Canadian Avalanche Centre manager Karl Klassen says a prolonged drought has left the surface of the snowpack in very bad shape.

“Now the new snow is sitting on one of the worst weak layers we’ve seen in a few years. That weakness is currently anywhere between one and two metres deep so, when it’s triggered the resulting avalanches are very large.”

Last weekend, an Alberta snowmobiler was killed on Boulder Mountain near Revelstoke, B.C. Three skiers were rescued Saturday from an avalanche about a minute's helicopter flight from the Coquihalla the same day.
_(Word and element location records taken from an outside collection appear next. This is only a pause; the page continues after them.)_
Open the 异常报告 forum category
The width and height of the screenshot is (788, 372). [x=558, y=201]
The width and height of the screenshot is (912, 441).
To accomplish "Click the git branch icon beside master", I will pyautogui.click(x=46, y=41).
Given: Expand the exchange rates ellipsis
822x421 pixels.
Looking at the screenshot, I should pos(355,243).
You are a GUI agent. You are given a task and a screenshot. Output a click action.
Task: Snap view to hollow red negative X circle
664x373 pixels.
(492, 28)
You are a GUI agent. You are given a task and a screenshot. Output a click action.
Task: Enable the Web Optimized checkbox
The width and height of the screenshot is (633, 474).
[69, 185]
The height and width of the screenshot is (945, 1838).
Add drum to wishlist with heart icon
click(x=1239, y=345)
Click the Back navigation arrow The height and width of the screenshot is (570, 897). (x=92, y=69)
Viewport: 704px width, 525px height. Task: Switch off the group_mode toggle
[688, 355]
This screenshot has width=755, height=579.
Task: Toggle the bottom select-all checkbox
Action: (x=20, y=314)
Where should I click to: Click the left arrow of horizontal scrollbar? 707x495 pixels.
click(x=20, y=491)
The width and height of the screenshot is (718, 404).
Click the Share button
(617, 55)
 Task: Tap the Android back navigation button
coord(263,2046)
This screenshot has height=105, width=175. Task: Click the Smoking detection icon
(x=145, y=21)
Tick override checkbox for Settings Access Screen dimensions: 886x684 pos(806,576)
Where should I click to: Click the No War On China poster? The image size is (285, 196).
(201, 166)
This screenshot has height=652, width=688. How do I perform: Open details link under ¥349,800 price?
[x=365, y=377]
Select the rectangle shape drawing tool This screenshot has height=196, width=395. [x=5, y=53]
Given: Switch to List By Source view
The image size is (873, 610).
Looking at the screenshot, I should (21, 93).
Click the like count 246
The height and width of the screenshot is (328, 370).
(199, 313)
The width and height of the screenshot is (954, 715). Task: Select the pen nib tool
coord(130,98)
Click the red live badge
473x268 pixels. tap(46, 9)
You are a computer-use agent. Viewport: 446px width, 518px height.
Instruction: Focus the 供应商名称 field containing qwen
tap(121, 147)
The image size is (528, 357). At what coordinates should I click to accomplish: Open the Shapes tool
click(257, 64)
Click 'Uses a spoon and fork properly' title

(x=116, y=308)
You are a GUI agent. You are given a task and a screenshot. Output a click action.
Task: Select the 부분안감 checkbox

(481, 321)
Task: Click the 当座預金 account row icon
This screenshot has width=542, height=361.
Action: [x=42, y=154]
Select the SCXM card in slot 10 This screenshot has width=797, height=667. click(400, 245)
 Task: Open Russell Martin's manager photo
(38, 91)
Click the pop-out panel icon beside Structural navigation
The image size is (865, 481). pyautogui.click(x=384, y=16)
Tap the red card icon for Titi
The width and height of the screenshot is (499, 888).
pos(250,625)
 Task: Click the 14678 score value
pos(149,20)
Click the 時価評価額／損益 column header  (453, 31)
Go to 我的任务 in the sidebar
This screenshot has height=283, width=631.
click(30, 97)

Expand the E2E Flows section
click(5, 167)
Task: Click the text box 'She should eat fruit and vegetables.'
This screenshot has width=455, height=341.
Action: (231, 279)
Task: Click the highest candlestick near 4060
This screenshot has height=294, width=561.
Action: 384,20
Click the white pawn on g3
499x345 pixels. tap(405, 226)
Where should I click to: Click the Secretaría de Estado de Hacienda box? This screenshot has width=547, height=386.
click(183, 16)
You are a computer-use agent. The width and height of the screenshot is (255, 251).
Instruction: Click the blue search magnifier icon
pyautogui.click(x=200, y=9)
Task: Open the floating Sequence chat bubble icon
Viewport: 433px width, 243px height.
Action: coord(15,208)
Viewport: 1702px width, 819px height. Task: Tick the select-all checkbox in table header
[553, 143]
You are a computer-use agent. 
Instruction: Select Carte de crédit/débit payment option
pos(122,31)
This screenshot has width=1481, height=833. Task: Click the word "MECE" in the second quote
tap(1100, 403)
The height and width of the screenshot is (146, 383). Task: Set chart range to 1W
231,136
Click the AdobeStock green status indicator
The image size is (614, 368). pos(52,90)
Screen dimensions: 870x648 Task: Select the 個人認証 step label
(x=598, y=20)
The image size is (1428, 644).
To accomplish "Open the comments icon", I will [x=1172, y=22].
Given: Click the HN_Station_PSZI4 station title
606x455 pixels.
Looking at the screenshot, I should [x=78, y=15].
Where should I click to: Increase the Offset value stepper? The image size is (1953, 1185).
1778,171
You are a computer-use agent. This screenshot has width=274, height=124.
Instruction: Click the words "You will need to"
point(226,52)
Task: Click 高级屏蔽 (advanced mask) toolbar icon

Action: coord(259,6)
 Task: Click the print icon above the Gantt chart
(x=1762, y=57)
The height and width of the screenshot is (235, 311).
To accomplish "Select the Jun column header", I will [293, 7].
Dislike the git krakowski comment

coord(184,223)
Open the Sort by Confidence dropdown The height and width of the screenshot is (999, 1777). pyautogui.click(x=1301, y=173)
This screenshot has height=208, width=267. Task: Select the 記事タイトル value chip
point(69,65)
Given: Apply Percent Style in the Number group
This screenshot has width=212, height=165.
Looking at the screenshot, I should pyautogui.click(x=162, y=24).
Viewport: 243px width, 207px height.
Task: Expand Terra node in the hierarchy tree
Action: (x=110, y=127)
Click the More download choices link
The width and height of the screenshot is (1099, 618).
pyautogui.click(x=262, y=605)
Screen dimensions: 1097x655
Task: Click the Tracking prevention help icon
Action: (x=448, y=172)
Last month, a snowmobiler died in an avalanche south of Valemount, B.C.

More snow expected

CBC meteorologist Johanna Wagstaffe says 200 centimetres of snow has fallen near the Coquihalla Highway over the past eight days, and it's the most dangerous kind.

"It is storm snow, meaning the winds have created these dangerous slab layers which are between 100 to 200 centimetres and it's that entire slab of fresh snow that can slip," said Wagstaffe.

Wagstaffe said there may be a bit of a break from the snow on Friday, before it begins to fall again on Saturday.

Weather permitting, crews will be conducting avalanche control on the Coquihalla Highway on Friday. DriveBC is advising drivers to take alternative routes on Highway 1 and Highway 8, or on Highway 3 to the Okanagan.